THE decision by President Bola Tinubu to slash the number of officials that will accompany him and other top government officials on international trips and their estacodes by 60 per cent could not have come at a better time. Though a good starting point, the President must do more to cut down on profligacy in government. With Nigeria reeling under economic crisis, the cost-cutting measures must be incisive, deeper, and all-encompassing if Nigerians are to take the President seriously about his vow to trim the pork fat in public life.
In the new policy, the President has also directed that local security agencies should be used for his protection whenever he travels to any state instead of travelling with a high number of security details from Abuja. These rules affect the entire apparatus of the Federal Government, including the office of the Vice-President.
The Tinubu administration has not inspired confidence with its large cabinet, ostentatious convoys, and sickening luxury at public expense amid an inflation rate of 28.20 per cent, job losses and factory closures. There is also the ruinous forex crisis in which the currency is exchanging for over N1,000 to $1. Multidimensional poverty saw about 10 million more Nigerians sliding into penury since May 2023’s petrol subsidy removal, according to World Bank estimates.
Tinubu’s two visits to Lagos in 2023 saw large fleets of vehicles and his outsize entourage to the Climate Change Conference in the United Arab Emirates with 1,411 participants – the largest contingent from Africa and the third largest in the world – revealed a proclivity for extravagant waste of public resources and insensitivity to the millions of Nigerians grappling with poverty.
All this did not demonstrate understanding of the precarious economic situation of the country. Therefore, the President should not only reduce the number of officials and convoys, but he must also prune his overseas trips.
Reducing unnecessary expenditures can contribute to a more sustainable debt profile. Sound fiscal management, including cost-cutting measures, can enhance investor confidence. This, in turn, attracts foreign investment and supports economic growth.

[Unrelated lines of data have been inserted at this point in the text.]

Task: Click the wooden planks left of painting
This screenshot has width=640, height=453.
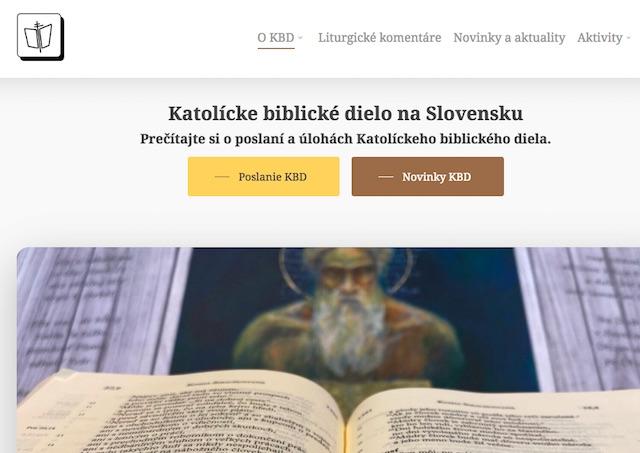Action: [96, 310]
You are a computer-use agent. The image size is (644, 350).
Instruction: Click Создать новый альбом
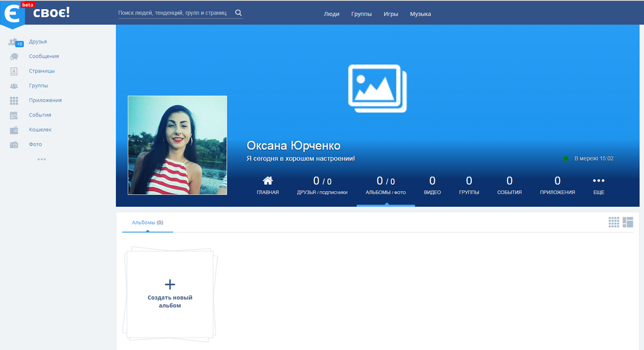[170, 293]
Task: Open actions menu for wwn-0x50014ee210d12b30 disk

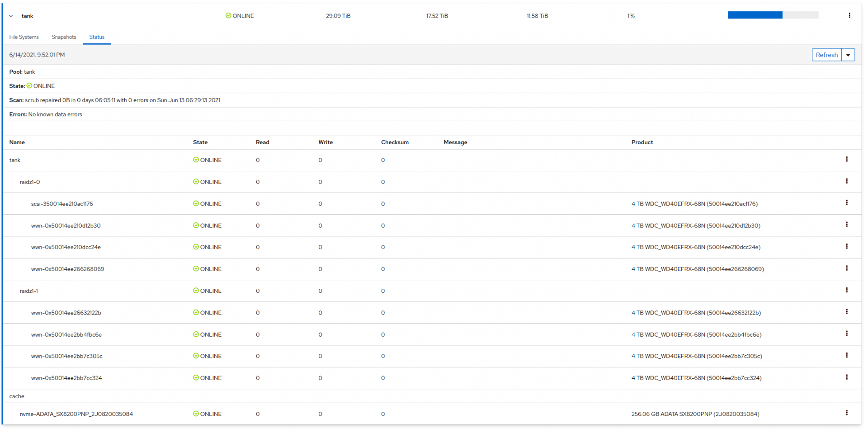Action: pos(847,225)
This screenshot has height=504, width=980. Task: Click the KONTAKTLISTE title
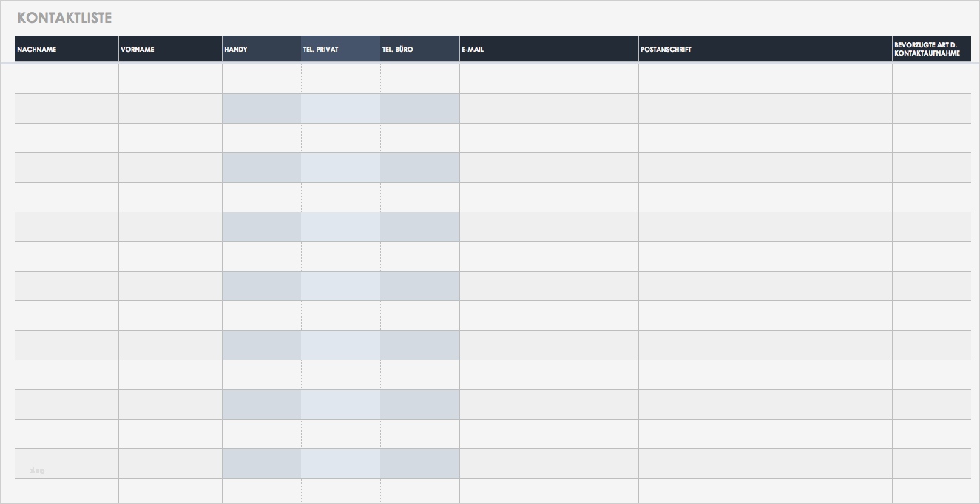pyautogui.click(x=64, y=18)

Nigeria is in a crisis and a holistic approach is required to remedy this. The government cannot be taken seriously if it continues to maintain a large retinue of ministers and aides while neck-deep in borrowing, and servicing debt with 98 per cent of its revenue.
The cost of maintaining the National Assembly is too high. Add a cabinet of 48 ministers, who all have a plethora of assistants.
Unlike his predecessors, Tinubu must adopt fiscal discipline, accountability, prudence, and cost-cutting as guiding principles. Reducing unnecessary overheads would significantly impact governance.
He should learn from Second Republic governors like Adekunle Ajasin of Ondo and Lateef Jakande of Lagos states, who demonstrated frugality in and out of office. For Ajasin, he travelled out of Nigeria only once during his tenure and undertook all his medical activities within Nigeria.
Countries with healthy economies and higher GDPs are cutting down the cost of governance to provide better services to their citizens. Recently, the United Kingdom government implemented pay freezes for public sector workers in certain years as a cost-cutting measure. Some government services and functions have been privatised or outsourced to reduce costs and improve efficiency.
Nigeria, already caught between a rock and a hard place, should follow suit. The President should reduce the Presidential Air Fleet and sell the N5 billion-yacht embedded in the 2023 supplementary budget.
The gains from the cost-cutting should be directed to the provision of social and health services and infrastructure.